In “Precious Commodity,” Melosi explores the role of government in management, development and legal jurisdiction over America’s rivers and waterways for hydroelectric power, flood control, irrigation, and transportation access. Looking to the future, Melosi compares costs and benefits of public versus private water supply, examining the global movement toward privatization.
“Martin Melosi is renowned for his environmental histories of America’s urban landscapes. In ‘Precious Commodity,’ he draws our attention to the most basic of human needs – fresh water – providing clear-eyed assessments of how society has managed this vital resource in the past,” said Jeffrey K. Stine, curator for environmental history at the Smithsonian Institution, National Museum of American History. “With domestic and international conflicts over water destined to intensify during the 21st century, Melosi’s historical insights will help all of us argue in a more informed manner about our collective future.”
Specifically related to Houston, Melosi dedicates a chapter to the historical significance of Buffalo Bayou, a water artery running through the city of Houston, designated as the National Highway of the Republic in 1840, where early settlement occurred and became an essential means of transport and commerce, as well as a recreational focal point. Another chapter addresses Houston’s public sinks, noting the city is unique in that private businesses rely so much on public systems in a place that prides itself on individual initiative.
“Growth in Houston has been a relentless adversary in providing adequate sanitary services,” said Melosi. “Developing an adequate water supply for Houston meant seeking sources of water many miles from the urban core and creating delivery systems that impinged on areas outside of Houston.
“It isn’t so much a crisis in supply, Melosi added, it’s a crisis of location and allocation. These are really questions of geography, location and circumstance, as much as they are the question of abundance. You can’t divide the total amount of fresh water into pieces allocated according to population size. It just doesn’t work that way. So these questions of how do we get access, what is fair, what isn’t fair, become ultimately cultural and ethical questions. And I think that’s what shows up in a lot of historical works. You see the intertwining of the cultural, political, the economic, the environmental in all of these processes.”

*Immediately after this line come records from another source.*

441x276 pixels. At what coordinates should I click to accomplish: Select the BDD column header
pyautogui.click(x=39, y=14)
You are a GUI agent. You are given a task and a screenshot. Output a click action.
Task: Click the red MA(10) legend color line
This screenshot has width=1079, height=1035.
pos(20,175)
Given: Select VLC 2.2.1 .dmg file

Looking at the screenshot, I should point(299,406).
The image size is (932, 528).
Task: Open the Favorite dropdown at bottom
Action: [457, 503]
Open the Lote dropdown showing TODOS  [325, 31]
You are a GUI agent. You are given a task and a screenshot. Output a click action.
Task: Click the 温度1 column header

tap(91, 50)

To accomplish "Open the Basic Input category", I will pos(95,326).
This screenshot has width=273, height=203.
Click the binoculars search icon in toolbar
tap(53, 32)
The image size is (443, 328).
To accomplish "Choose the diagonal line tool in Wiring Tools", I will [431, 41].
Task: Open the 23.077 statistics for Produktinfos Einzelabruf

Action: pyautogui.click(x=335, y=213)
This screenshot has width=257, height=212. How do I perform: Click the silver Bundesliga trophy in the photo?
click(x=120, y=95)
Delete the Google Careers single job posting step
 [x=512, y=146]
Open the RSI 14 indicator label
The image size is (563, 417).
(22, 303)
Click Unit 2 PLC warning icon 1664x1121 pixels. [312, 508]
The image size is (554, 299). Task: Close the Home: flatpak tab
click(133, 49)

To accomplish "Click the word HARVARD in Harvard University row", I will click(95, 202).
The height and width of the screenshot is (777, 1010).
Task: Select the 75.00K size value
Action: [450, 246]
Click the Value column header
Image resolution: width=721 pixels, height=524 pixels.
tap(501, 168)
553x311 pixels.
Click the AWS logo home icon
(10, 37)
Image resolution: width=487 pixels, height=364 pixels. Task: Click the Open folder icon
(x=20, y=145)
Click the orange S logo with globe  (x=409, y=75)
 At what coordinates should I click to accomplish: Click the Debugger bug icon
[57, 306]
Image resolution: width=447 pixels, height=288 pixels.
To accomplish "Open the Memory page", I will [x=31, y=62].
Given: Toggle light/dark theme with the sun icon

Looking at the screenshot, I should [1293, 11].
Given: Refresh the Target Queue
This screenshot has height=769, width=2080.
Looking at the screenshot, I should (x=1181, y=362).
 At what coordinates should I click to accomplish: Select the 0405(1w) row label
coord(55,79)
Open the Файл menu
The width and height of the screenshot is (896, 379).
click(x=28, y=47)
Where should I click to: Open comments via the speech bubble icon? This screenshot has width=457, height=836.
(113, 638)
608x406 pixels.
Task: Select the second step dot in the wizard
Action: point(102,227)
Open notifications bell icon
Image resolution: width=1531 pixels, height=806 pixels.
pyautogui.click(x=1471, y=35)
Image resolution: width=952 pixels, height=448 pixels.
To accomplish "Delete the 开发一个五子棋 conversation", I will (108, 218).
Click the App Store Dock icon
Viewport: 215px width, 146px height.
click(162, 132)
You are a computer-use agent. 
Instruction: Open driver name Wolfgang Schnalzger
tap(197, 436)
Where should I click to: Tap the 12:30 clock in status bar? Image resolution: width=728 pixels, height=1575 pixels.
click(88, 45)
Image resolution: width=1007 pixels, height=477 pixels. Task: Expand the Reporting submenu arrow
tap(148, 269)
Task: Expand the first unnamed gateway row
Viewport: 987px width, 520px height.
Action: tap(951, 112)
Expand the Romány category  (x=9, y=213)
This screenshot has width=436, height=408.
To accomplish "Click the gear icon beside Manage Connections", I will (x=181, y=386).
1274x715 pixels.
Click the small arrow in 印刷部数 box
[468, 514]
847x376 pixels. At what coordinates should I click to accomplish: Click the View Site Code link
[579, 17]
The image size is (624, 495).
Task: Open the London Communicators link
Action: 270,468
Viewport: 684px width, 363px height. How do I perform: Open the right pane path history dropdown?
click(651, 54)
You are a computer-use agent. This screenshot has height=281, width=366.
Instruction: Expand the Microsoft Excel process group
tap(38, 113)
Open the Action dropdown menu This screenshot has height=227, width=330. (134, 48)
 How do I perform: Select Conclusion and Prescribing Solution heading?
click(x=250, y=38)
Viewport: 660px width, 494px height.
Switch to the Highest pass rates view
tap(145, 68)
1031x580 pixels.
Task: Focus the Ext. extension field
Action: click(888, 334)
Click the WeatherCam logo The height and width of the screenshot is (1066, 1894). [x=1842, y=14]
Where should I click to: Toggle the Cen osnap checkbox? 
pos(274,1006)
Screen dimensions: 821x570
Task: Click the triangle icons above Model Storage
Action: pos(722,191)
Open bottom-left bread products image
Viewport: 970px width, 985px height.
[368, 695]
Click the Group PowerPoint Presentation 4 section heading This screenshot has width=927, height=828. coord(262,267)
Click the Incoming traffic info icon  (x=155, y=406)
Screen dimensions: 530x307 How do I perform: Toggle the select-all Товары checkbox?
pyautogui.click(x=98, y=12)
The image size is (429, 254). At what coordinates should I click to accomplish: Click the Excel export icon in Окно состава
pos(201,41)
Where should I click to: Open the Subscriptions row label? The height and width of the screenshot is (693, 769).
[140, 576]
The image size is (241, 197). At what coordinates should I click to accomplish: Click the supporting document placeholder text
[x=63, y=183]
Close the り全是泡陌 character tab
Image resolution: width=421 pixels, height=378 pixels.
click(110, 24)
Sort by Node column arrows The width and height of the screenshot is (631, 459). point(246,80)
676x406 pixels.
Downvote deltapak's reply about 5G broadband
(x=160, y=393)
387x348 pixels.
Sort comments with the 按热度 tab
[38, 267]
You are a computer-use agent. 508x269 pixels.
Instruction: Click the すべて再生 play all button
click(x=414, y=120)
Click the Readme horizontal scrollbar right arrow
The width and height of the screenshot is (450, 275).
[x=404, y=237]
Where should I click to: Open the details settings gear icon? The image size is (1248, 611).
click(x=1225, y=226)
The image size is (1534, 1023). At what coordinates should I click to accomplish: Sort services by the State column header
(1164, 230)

Melosi is the author and editor of 18 books and more than 85 articles, including “Precious Commodity: Providing Water for America’s Cities”; the award-winning “The Sanitary City: Urban Infrastructure in America from Colonial Times to the Present”; with UH colleague Joseph A. Pratt “Energy Metropolis: An Environmental History of Houston and the Gulf Coast”; “Garbage in the Cities: Refuse, Reform and the Environment, 1880-1980”; “Effluent America: Cities, Industries, Energy and the Environment,” and the upcoming book “Atomic Age America and The World.” His next project is “On an Island Not too Far: Fresh Kills and Staten Island.” He earned a Ph.D. in history from the University of Texas and a B.A. and M.A. in history from the University of Montana. In 2009, Melosi received the Distinguished Service Award from the American Society for Environmental History. In 2005, he received the Esther Farfel Award, the highest honor accorded to a University of Houston faculty member.